EXERCISE:
Could you please output all of the records exactly?

(Stored data)
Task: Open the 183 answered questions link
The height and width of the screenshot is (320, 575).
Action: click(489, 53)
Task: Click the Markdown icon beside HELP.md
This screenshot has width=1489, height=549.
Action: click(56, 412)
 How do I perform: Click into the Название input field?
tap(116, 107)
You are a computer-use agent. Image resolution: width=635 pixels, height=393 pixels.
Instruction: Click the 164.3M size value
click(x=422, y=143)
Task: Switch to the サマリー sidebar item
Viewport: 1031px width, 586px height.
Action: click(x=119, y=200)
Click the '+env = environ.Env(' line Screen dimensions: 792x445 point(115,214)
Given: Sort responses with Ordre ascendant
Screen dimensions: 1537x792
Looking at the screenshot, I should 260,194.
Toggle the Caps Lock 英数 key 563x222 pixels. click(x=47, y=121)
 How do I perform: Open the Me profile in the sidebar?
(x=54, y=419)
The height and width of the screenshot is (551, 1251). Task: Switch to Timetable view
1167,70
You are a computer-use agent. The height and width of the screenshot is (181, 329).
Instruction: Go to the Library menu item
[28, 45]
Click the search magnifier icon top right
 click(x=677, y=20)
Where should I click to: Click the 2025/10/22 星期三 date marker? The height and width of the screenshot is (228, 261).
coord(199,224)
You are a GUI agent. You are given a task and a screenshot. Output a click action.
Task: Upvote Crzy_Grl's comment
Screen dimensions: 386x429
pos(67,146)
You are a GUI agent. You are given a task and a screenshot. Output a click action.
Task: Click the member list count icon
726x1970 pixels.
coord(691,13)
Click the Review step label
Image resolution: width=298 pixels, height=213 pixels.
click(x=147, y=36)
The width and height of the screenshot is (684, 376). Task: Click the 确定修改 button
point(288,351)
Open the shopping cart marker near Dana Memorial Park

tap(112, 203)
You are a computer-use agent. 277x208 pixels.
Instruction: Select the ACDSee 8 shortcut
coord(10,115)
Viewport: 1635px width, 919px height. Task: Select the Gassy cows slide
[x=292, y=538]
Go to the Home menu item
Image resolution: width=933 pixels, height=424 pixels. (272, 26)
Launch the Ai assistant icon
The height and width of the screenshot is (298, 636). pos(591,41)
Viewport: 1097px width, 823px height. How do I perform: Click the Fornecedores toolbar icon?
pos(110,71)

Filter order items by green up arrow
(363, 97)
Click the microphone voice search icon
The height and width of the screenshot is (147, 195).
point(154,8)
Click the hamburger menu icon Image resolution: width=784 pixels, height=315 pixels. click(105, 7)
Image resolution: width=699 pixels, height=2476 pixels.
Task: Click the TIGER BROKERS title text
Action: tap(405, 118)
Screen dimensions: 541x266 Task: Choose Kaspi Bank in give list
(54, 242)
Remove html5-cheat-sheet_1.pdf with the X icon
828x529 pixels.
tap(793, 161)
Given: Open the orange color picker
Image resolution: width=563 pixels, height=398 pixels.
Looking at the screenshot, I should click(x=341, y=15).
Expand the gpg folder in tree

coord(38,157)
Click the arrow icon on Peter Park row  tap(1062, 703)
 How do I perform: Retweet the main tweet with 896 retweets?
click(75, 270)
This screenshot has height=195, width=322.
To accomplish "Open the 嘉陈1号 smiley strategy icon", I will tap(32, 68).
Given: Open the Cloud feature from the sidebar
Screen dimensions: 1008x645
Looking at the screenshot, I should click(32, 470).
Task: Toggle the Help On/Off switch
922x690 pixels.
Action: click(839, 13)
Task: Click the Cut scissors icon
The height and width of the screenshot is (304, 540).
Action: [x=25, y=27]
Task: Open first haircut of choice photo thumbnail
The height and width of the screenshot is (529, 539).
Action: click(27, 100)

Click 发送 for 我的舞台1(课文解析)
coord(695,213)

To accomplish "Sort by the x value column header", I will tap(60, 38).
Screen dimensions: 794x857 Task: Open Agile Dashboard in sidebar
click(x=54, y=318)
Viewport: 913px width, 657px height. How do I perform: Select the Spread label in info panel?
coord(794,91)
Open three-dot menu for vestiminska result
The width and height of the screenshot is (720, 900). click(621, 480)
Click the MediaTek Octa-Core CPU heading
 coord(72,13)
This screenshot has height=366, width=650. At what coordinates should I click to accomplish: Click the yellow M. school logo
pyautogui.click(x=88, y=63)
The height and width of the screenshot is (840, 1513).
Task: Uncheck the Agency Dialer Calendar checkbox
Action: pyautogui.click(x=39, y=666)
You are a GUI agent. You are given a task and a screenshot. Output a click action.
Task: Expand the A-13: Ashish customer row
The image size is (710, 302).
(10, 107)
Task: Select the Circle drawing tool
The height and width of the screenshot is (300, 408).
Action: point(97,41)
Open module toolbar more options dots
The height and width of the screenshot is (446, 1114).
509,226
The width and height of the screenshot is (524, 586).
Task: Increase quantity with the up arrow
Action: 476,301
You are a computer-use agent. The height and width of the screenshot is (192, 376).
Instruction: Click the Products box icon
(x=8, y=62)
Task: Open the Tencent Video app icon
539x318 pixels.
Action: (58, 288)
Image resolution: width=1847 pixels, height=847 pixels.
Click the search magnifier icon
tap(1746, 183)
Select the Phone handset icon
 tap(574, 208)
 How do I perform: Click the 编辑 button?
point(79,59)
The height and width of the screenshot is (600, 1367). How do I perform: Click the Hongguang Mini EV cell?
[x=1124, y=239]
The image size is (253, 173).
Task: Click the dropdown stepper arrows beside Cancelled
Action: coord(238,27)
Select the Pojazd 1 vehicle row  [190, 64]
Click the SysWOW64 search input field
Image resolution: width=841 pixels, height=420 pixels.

TASK ANSWER:
Task: Open the 183 answered questions link
The height and width of the screenshot is (320, 575).
Action: click(489, 53)
Task: Click the Markdown icon beside HELP.md
This screenshot has width=1489, height=549.
Action: click(56, 412)
 How do I perform: Click into the Название input field?
tap(116, 107)
You are a computer-use agent. Image resolution: width=635 pixels, height=393 pixels.
Instruction: Click the 164.3M size value
click(x=422, y=143)
Task: Switch to the サマリー sidebar item
Viewport: 1031px width, 586px height.
Action: click(x=119, y=200)
Click the '+env = environ.Env(' line Screen dimensions: 792x445 point(115,214)
Given: Sort responses with Ordre ascendant
Screen dimensions: 1537x792
Looking at the screenshot, I should 260,194.
Toggle the Caps Lock 英数 key 563x222 pixels. click(x=47, y=121)
 How do I perform: Open the Me profile in the sidebar?
(x=54, y=419)
The height and width of the screenshot is (551, 1251). Task: Switch to Timetable view
1167,70
You are a computer-use agent. The height and width of the screenshot is (181, 329).
Instruction: Go to the Library menu item
[28, 45]
Click the search magnifier icon top right
 click(x=677, y=20)
Where should I click to: Click the 2025/10/22 星期三 date marker? The height and width of the screenshot is (228, 261).
coord(199,224)
You are a GUI agent. You are given a task and a screenshot. Output a click action.
Task: Upvote Crzy_Grl's comment
Screen dimensions: 386x429
pos(67,146)
You are a GUI agent. You are given a task and a screenshot. Output a click action.
Task: Click the member list count icon
726x1970 pixels.
coord(691,13)
Click the Review step label
Image resolution: width=298 pixels, height=213 pixels.
click(x=147, y=36)
The width and height of the screenshot is (684, 376). Task: Click the 确定修改 button
point(288,351)
Open the shopping cart marker near Dana Memorial Park

tap(112, 203)
You are a computer-use agent. 277x208 pixels.
Instruction: Select the ACDSee 8 shortcut
coord(10,115)
Viewport: 1635px width, 919px height. Task: Select the Gassy cows slide
[x=292, y=538]
Go to the Home menu item
Image resolution: width=933 pixels, height=424 pixels. (272, 26)
Launch the Ai assistant icon
The height and width of the screenshot is (298, 636). pos(591,41)
Viewport: 1097px width, 823px height. How do I perform: Click the Fornecedores toolbar icon?
pos(110,71)

Filter order items by green up arrow
(363, 97)
Click the microphone voice search icon
The height and width of the screenshot is (147, 195).
point(154,8)
Click the hamburger menu icon Image resolution: width=784 pixels, height=315 pixels. click(105, 7)
Image resolution: width=699 pixels, height=2476 pixels.
Task: Click the TIGER BROKERS title text
Action: tap(405, 118)
Screen dimensions: 541x266 Task: Choose Kaspi Bank in give list
(54, 242)
Remove html5-cheat-sheet_1.pdf with the X icon
828x529 pixels.
tap(793, 161)
Given: Open the orange color picker
Image resolution: width=563 pixels, height=398 pixels.
Looking at the screenshot, I should click(x=341, y=15).
Expand the gpg folder in tree

coord(38,157)
Click the arrow icon on Peter Park row  tap(1062, 703)
 How do I perform: Retweet the main tweet with 896 retweets?
click(75, 270)
This screenshot has height=195, width=322.
To accomplish "Open the 嘉陈1号 smiley strategy icon", I will tap(32, 68).
Given: Open the Cloud feature from the sidebar
Screen dimensions: 1008x645
Looking at the screenshot, I should click(32, 470).
Task: Toggle the Help On/Off switch
922x690 pixels.
Action: click(839, 13)
Task: Click the Cut scissors icon
The height and width of the screenshot is (304, 540).
Action: [x=25, y=27]
Task: Open first haircut of choice photo thumbnail
The height and width of the screenshot is (529, 539).
Action: click(27, 100)

Click 发送 for 我的舞台1(课文解析)
coord(695,213)

To accomplish "Sort by the x value column header", I will tap(60, 38).
Screen dimensions: 794x857 Task: Open Agile Dashboard in sidebar
click(x=54, y=318)
Viewport: 913px width, 657px height. How do I perform: Select the Spread label in info panel?
coord(794,91)
Open three-dot menu for vestiminska result
The width and height of the screenshot is (720, 900). click(621, 480)
Click the MediaTek Octa-Core CPU heading
 coord(72,13)
This screenshot has height=366, width=650. At what coordinates should I click to accomplish: Click the yellow M. school logo
pyautogui.click(x=88, y=63)
The height and width of the screenshot is (840, 1513).
Task: Uncheck the Agency Dialer Calendar checkbox
Action: pyautogui.click(x=39, y=666)
You are a GUI agent. You are given a task and a screenshot. Output a click action.
Task: Expand the A-13: Ashish customer row
The image size is (710, 302).
(10, 107)
Task: Select the Circle drawing tool
The height and width of the screenshot is (300, 408).
Action: point(97,41)
Open module toolbar more options dots
The height and width of the screenshot is (446, 1114).
509,226
The width and height of the screenshot is (524, 586).
Task: Increase quantity with the up arrow
Action: 476,301
You are a computer-use agent. The height and width of the screenshot is (192, 376).
Instruction: Click the Products box icon
(x=8, y=62)
Task: Open the Tencent Video app icon
539x318 pixels.
Action: (58, 288)
Image resolution: width=1847 pixels, height=847 pixels.
Click the search magnifier icon
tap(1746, 183)
Select the Phone handset icon
 tap(574, 208)
 How do I perform: Click the 编辑 button?
point(79,59)
The height and width of the screenshot is (600, 1367). How do I perform: Click the Hongguang Mini EV cell?
[x=1124, y=239]
The image size is (253, 173).
Task: Click the dropdown stepper arrows beside Cancelled
Action: coord(238,27)
Select the Pojazd 1 vehicle row  [190, 64]
Click the SysWOW64 search input field
Image resolution: width=841 pixels, height=420 pixels.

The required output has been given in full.